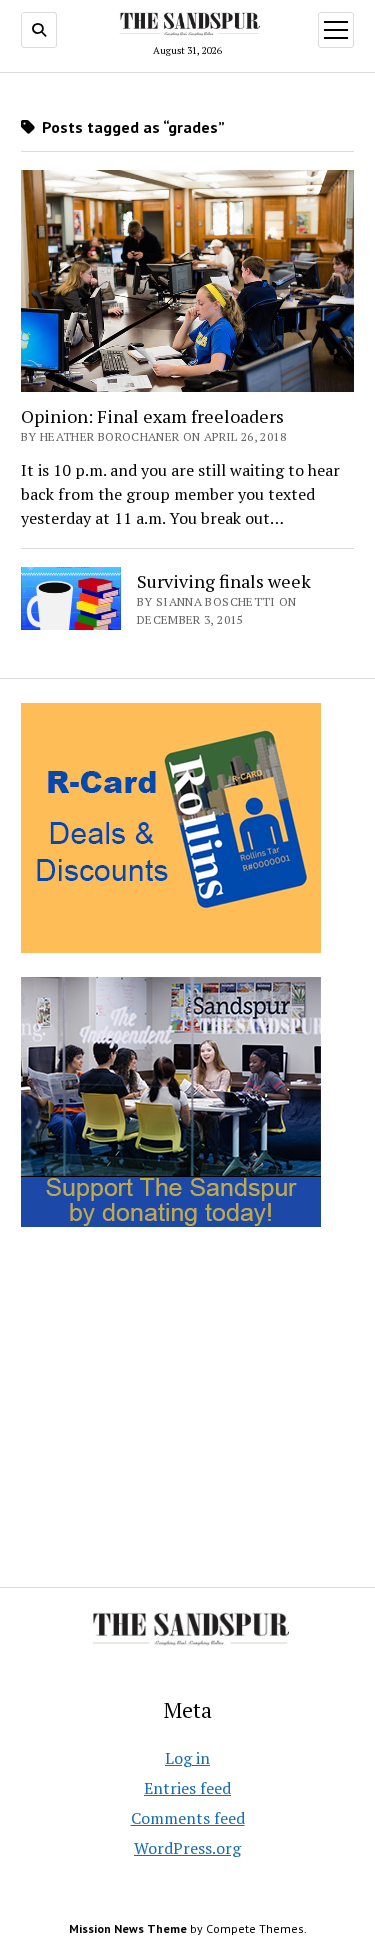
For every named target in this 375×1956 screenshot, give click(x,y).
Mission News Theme (128, 1928)
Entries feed (187, 1788)
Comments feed (188, 1818)
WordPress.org (187, 1848)
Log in (187, 1758)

□ □ □ □ □ □ □

Give the records back verbatim, pictures excluded.

(Solution to this exercise):
For every named target in this 375×1956 screenshot, give click(x,y).
Mission News Theme (128, 1928)
Entries feed (187, 1788)
Comments feed (188, 1818)
WordPress.org (187, 1848)
Log in (187, 1758)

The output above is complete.